Все было готово к встрече, каждый знал, что делать, и, наверно, все чувствовали себя более-менее спокойно, все, кроме него. На случай, если императрица будет въезжать в город ночью, заготовлены дрова для костров по обе стороны дороги — на длинную версту перед городом через каждые тридцать-сорок аршин. На рассвете мужики начнут забивать телят и молодых бычков, бить гусей и кур, а повара возьмутся готовить праздничные блюда. Единственно, не приготовили лимоны для императрицы, но если она так любит их, могли бы повара возить с собой, поскольку, в самом деле, — где в Мстиславле лимоны? Без пива свита государыни обойдется, а вот хорошее французское вино будет: еще летом закупил в Могилеве двадцать бутылей французского вина да десять отжалеет скупердяй Ждан-Пушкин. Приготовят повара и гостинцы в дальнейшую дорогу: свежие хлеба, яйца, мясо, твороги и сметаны. Не столь уж долог путь до Новгород-Северска, где предусмотрена очередная остановка и новая перемена продуктов, но мало ли что может стрястись в дороге, пусть будет такой надежный запас.

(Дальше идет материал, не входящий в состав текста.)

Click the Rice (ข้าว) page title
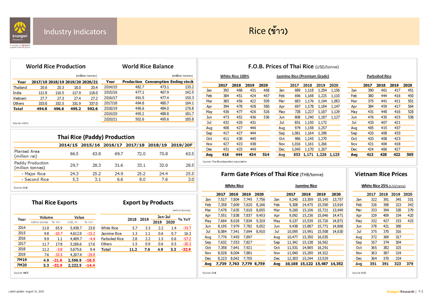pos(267,31)
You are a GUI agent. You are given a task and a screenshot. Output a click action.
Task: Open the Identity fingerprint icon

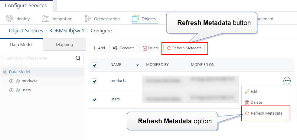click(9, 19)
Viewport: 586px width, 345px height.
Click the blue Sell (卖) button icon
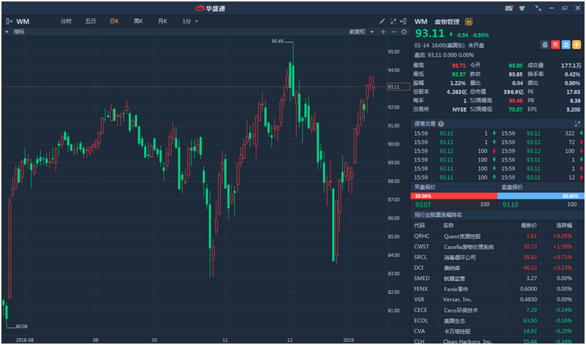coord(566,45)
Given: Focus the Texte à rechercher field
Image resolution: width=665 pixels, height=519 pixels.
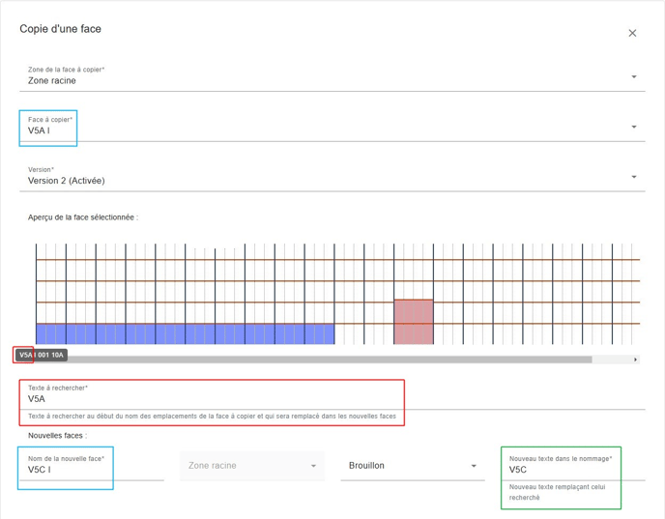Looking at the screenshot, I should click(213, 398).
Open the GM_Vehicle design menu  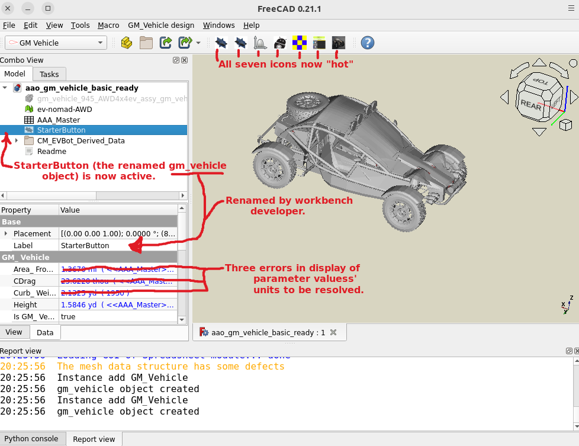pos(161,25)
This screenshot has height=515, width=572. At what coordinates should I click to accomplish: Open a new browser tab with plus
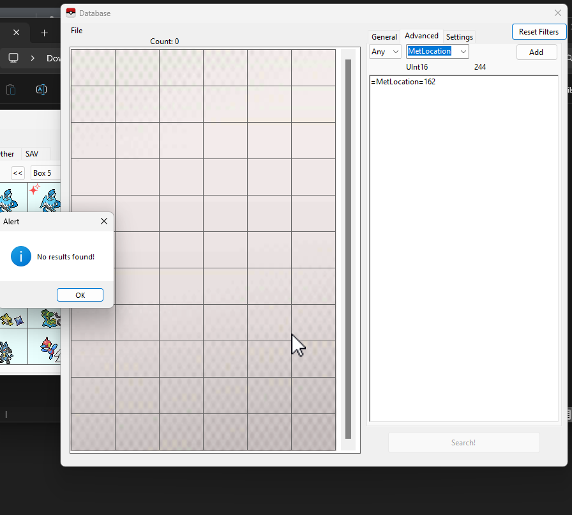44,33
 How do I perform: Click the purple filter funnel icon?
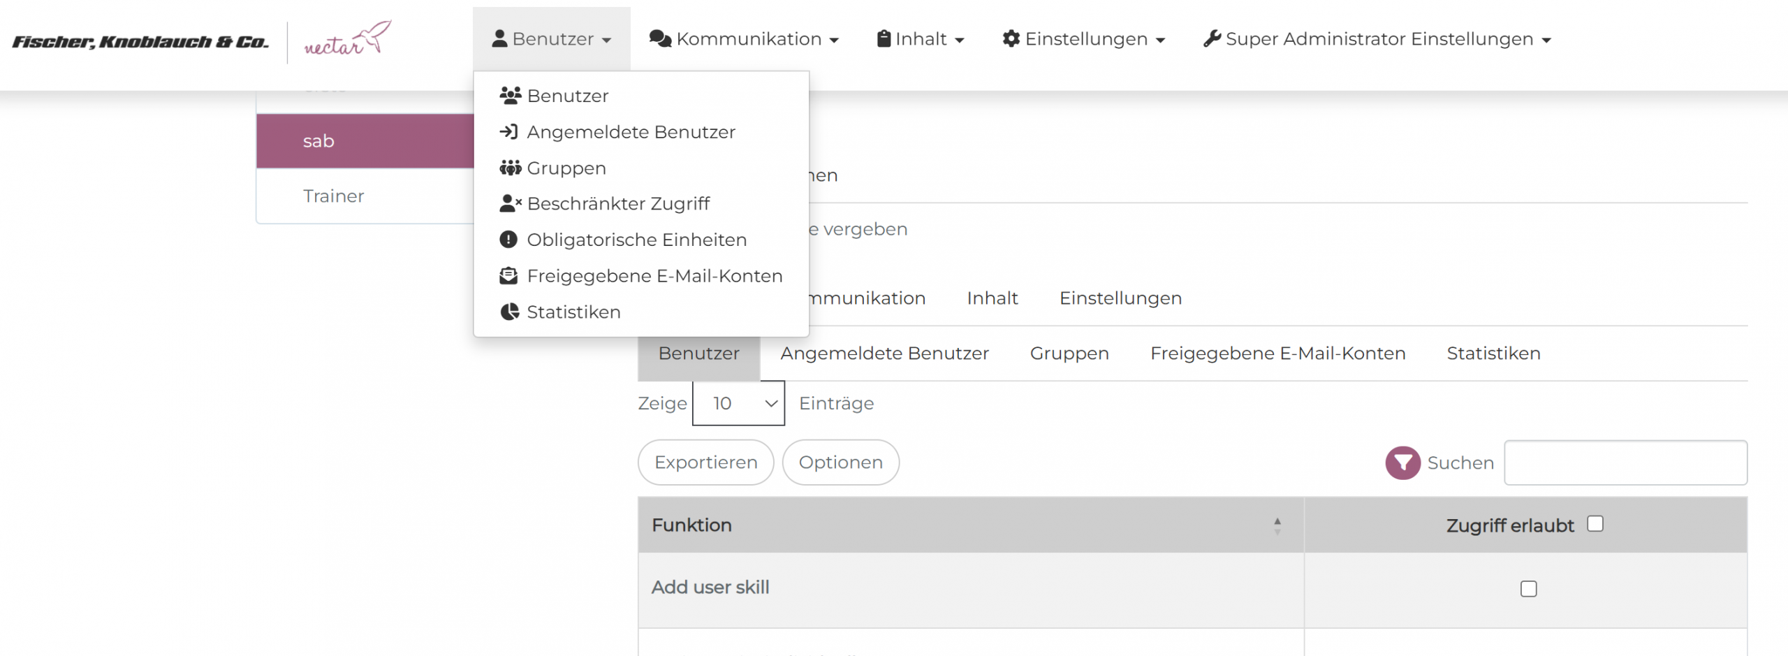point(1402,463)
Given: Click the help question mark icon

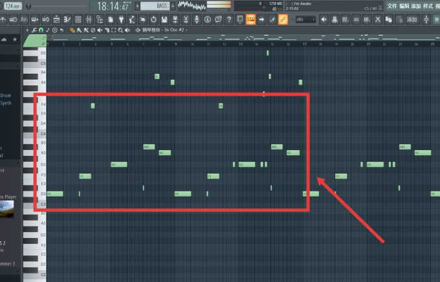Looking at the screenshot, I should [229, 19].
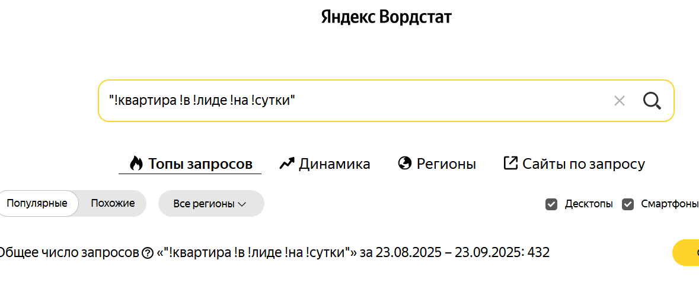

Печи и грубочку сложил замечательный городской печник Максим Кабанец, украсил немецким кафелем, — а вдруг захочет погреть косточки, не так уж молода она, хозяйка земли русской, хотя думать так, а тем более говорить, нельзя — во-первых, императрица, во-вторых, женщина, а у таких особ возраста нет. Печи уже дважды хорошо протоплены, испробованы на жару и дымность, свежее постельное белье еще раз просушено, кровать императрицы украшена кружевами, матрас и подушка положены пуховые. Не все, однако, удалось решить к общему удовольствию: к примеру, нужно ли, точнее, можно ли поставить у кровати императрицы ночную вазу? С одной стороны, она — человек, тем более, женщина, с другой — как бы не оскорбить таким вниманием, может быть, есть в ее свите люди, занимающиеся такими вопросами, есть и соответствующая положению ваза. С ней, с вазой, возникла было некоторая проблема. Принес ее городничий, хорошо вымытую, беленькую с синим ободком и цветочками, но ведь — пользованную! Родионов ту вазу отверг с презрением, чем если не оскорбил, то обидел и городничего, и его супругу, но и другие вазы — супруг Ждана-Пушкина, Волк-Левановича, ксендзов и православного батюшки, даже собственной супруги Теодоры — не подошли. Причем обсуждали достоинства и пригодность все вместе, отвергали тоже сообща, и когда Родионов предложил собственную, то есть Теодоры, — редкое было единодушие. Каждый отомстил за себя. В конце концов выбрали две ксендзовские, одна была хороша размером, другая надежностью — днище было широким, и следовательно, устойчивым, с удобными ручками.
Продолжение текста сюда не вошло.